Scandal Erupts: Social Security Reform Based on Outdated Report, Former Employee Exposes Drew Administration’s Concealment

A former employee of the Social Security Board has raised serious concerns about the legitimacy of the national consultation on Social Security reform, accusing the board of relying on an outdated report and questioning the transparency of the Drew administration.

The former employee expressed disbelief that the Social Security Board of Directors would base crucial reform discussions on the 13th actuarial report, which is now three years old. “The 14th actuarial report, which was due by December 2023, offers updated insights into the current state of the St. Kitts and Nevis Social Security Scheme. Using an outdated report undermines the credibility of this entire consultation process,” the ex-employee said.

Critics have noted that the consultation is occurring without the publication of key financial statements for 2022 and 2023, as well as the long-awaited 14th actuarial report. “The lack of transparency regarding the state of affairs of the Social Security Scheme is alarming. It suggests deliberate concealment, which points to deeper issues of corruption within the Drew administration,” added the former employee.

What’s even more damning is the administration’s alleged breach of the Social Security Act. According to Section 41 of the Act, the Social Security Board is required to present actuarial reports and financial statements to the National Assembly. Yet, the current administration has failed to comply with this legal mandate, leaving the public in the dark about the true financial health of the nation’s social security system.

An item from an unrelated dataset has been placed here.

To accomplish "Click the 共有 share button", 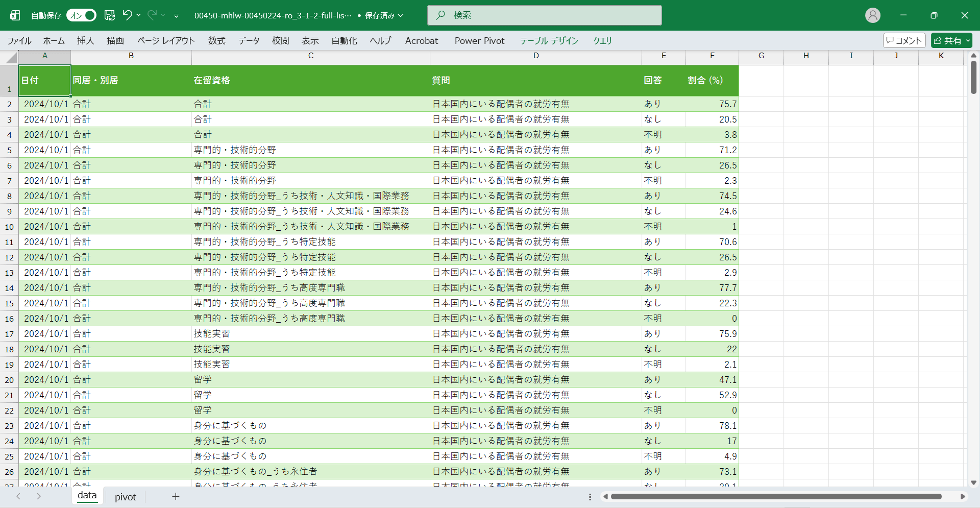I will [951, 40].
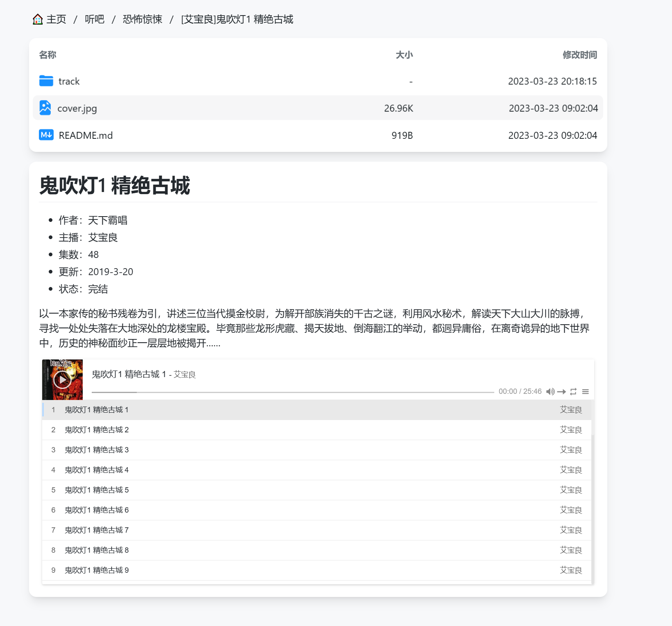Click the README.md markdown icon
This screenshot has width=672, height=626.
pyautogui.click(x=46, y=135)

The former employee, who is familiar with the workings of the Social Security Board, questioned why the Drew administration would deliberately withhold these crucial reports during a time of national consultation. “How can citizens be expected to engage in meaningful dialogue when relevant financial data and the latest actuarial insights are being suppressed?” they asked.

The situation has ignited outrage across St. Kitts and Nevis, with many citizens accusing the government of hiding critical information. “The people of St. Kitts and Nevis are not fools. The deliberate suppression of the 2023 actuarial report, alongside the financial statements for 2022 and 2023, is a clear indication that something is not right. We deserve better,” said one concerned citizen.

The revelation has led to mounting calls for the Drew administration to release all relevant financial documents and the latest actuarial report immediately, with critics urging that the future of the nation’s Social Security system is too important to be handled in such a reckless manner.

As pressure mounts, the question remains: why is the Drew administration withholding critical reports from the public, and what does it mean for the future of social security reform in St. Kitts and Nevis? The citizens await answers, but for now, trust in the consultation process has been severely damaged.